Die verholen kritiek wordt gedeeld door Jessica Durlacher, de jongere van Vrij Nederland zal ik maar zeggen, die doodmoe wordt van de ironische woordspelingen en cynismen. Aan Vrij Nederland, dat ook al niet opent met Giphart, is de door Goedkoop gesignaleerde diepgang kennelijk geheel voorbij gegaan.

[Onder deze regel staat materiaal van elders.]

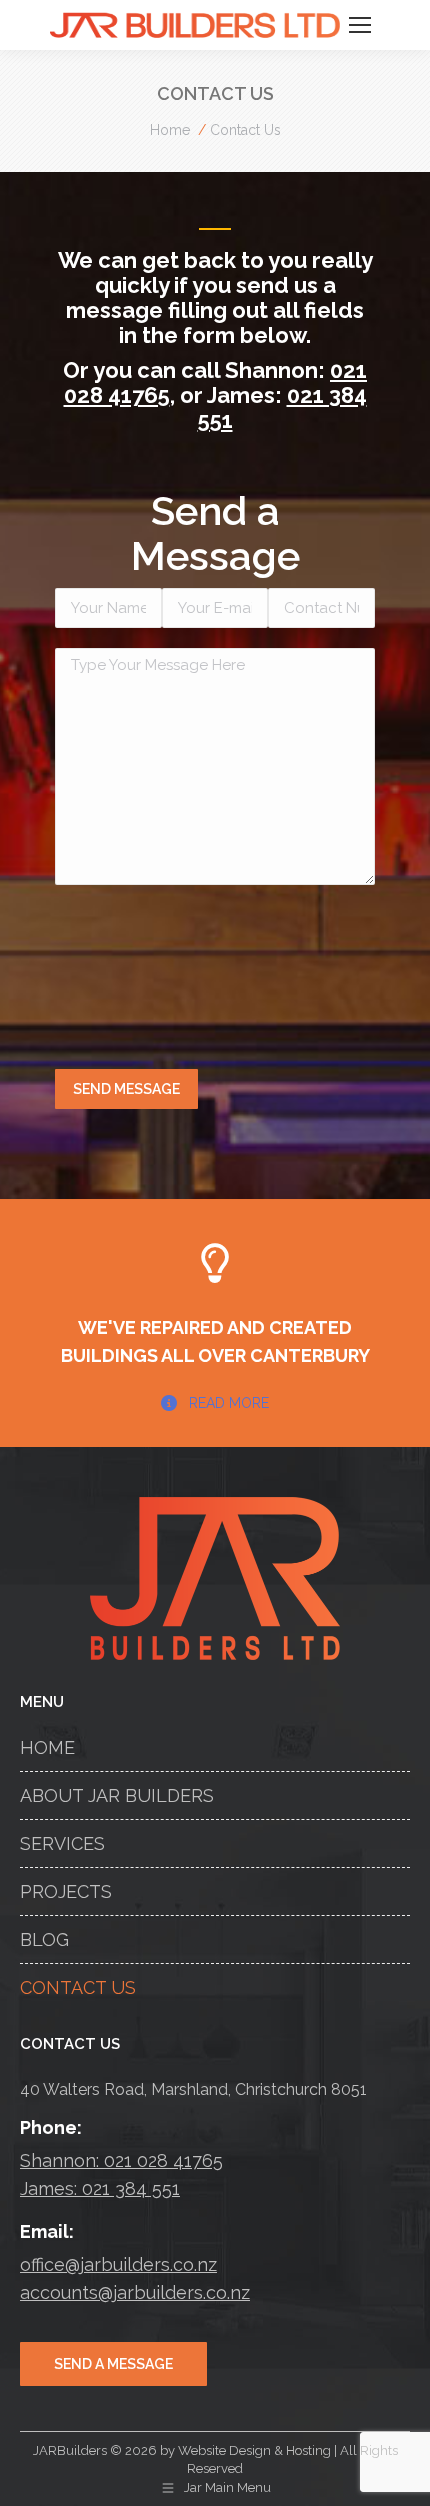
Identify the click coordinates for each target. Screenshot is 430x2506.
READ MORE (229, 1403)
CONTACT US (78, 1987)
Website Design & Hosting (254, 2450)
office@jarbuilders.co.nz (118, 2264)
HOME (47, 1747)
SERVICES (62, 1843)
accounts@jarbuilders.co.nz (135, 2292)
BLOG (44, 1939)
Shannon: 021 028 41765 (121, 2160)
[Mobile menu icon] (360, 25)
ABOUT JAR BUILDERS (117, 1795)
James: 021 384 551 (100, 2188)
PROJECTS (66, 1891)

Inmiddels vlogen de Gipharts over de toonbank en dat zat De Groene Amsterdammer toch niet lekker. Een week na de late Volkskrant-recensie viel De Groene in de bus. ronald giphart - de zege van een rasopportunist riep het omslag. Drie pagina's lang zette Joost Niemöller Van Erkelens aanval voort omdat dit ‘van belang voor de Nederlandse literatuurgeschiedenis is’. Het was geen recensie, dus ik hoef er gelukkig verder niets over te zeggen. Wellicht zijn rancune en ressentiment helemaal niet zo eenvoudig in een recensie te veredelen en te sublimeren. Die ventileer je makkelijker in een cover story.
naschrift: Wat bleek bij het ter perse gaan van dit nummer? De redactie van de Volkskrant kwam onder de indruk van Gipharts succes en wilde de jongerenboot liever toch niet missen. Op 3 januari opende het boekenkatern Cicero alsnog met een paginagroot interview, waarin Aleid Truijens de schrijver uit laat leggen dat humor een ernstige zaak is.